**Instructions to follow:** Starting at the first line of the data, print each line verbatim up to and including the line bearing "Given: Click refresh", omitting pictures.

= Beginning of Section =

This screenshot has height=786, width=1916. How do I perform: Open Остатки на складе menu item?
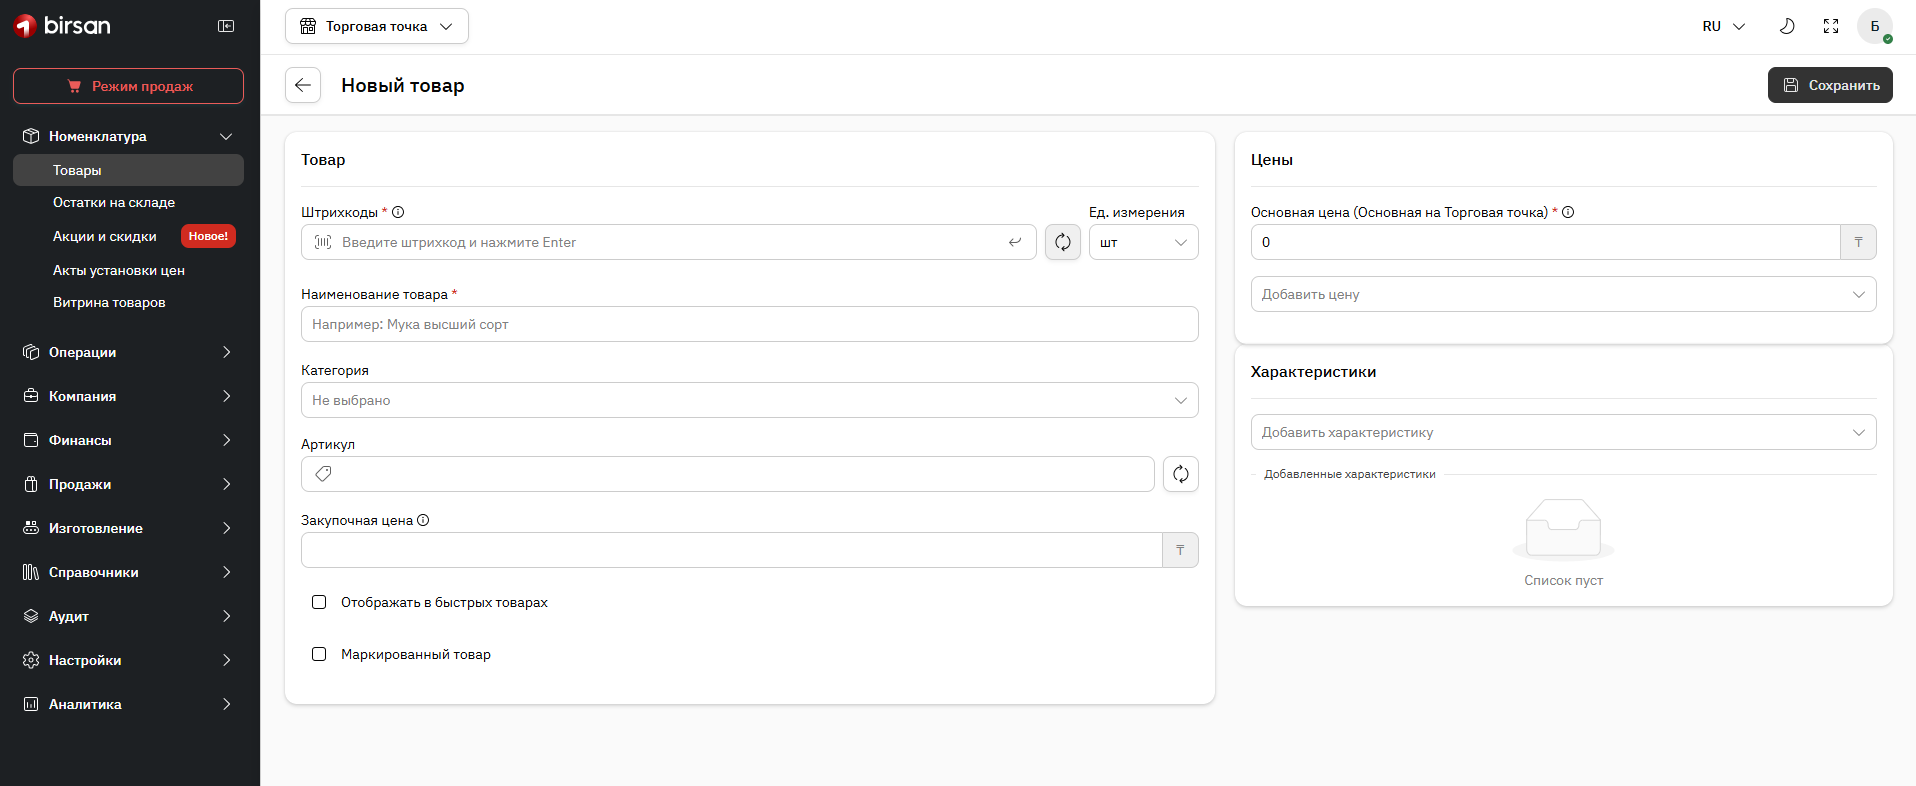pyautogui.click(x=114, y=202)
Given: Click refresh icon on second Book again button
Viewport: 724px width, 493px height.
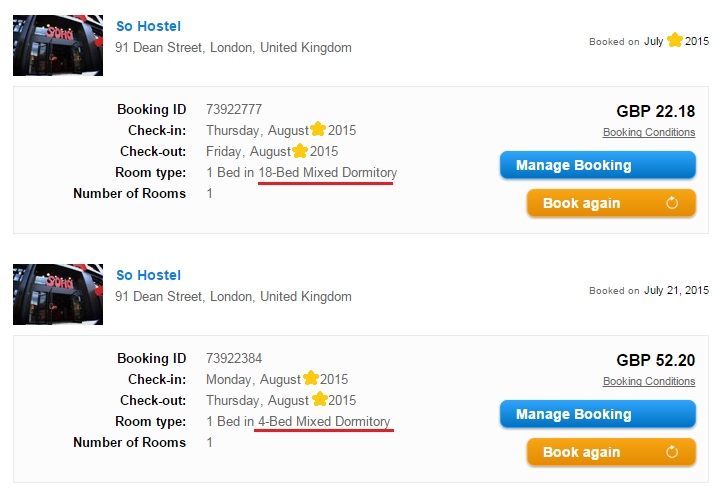Looking at the screenshot, I should coord(672,452).
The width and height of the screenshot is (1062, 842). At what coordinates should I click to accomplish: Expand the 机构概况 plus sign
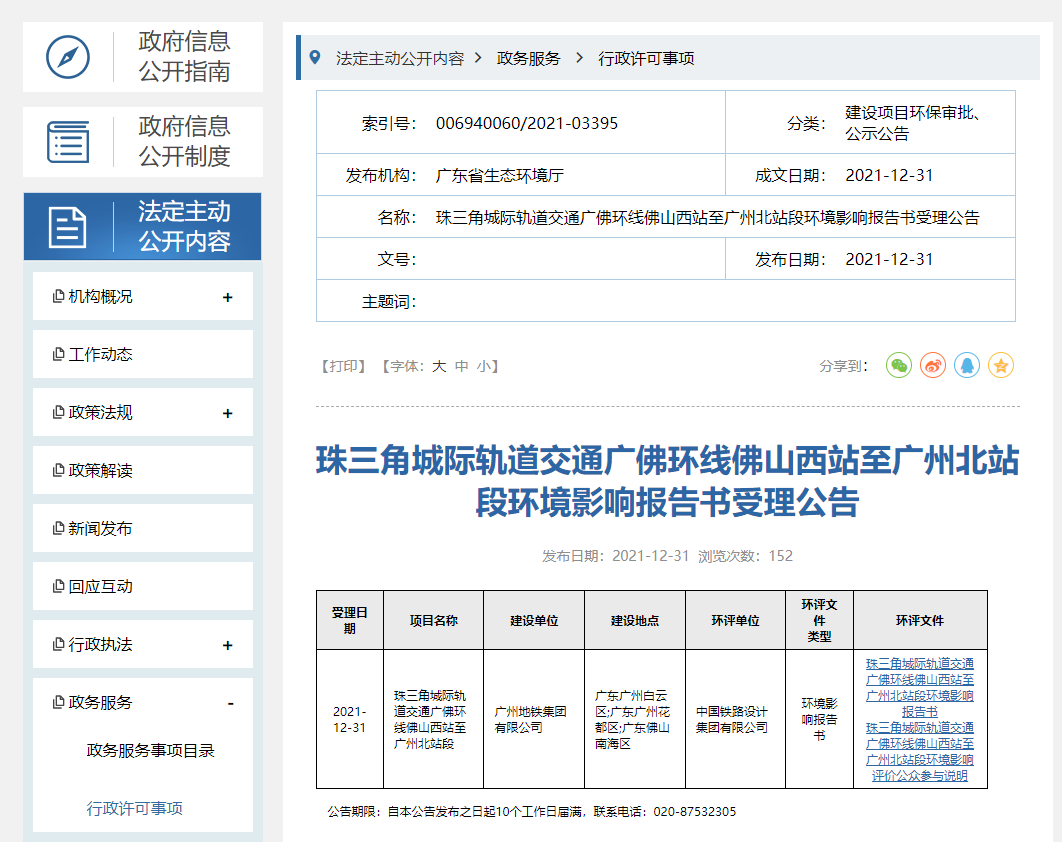point(228,297)
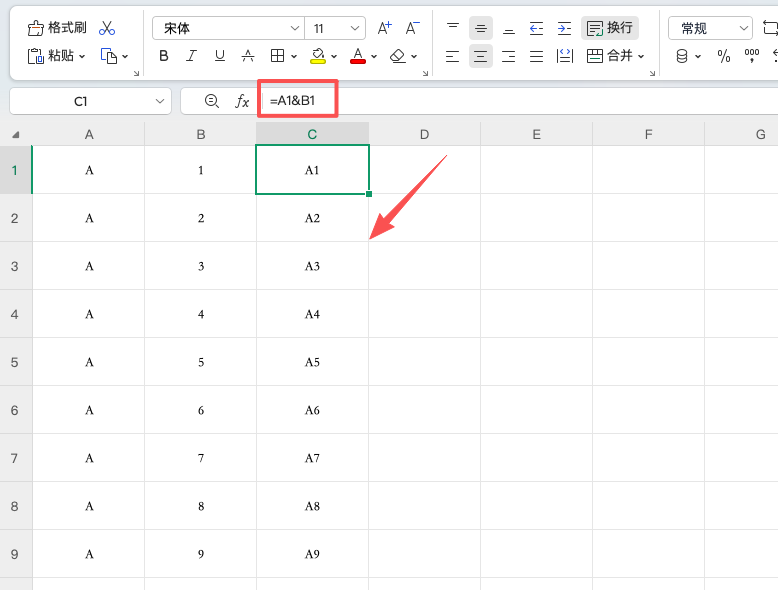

= End of Section =

**Result of this task:**
This screenshot has height=786, width=1916. How do I perform: Open Остатки на складе menu item?
pyautogui.click(x=114, y=202)
Given: Click refresh icon on second Book again button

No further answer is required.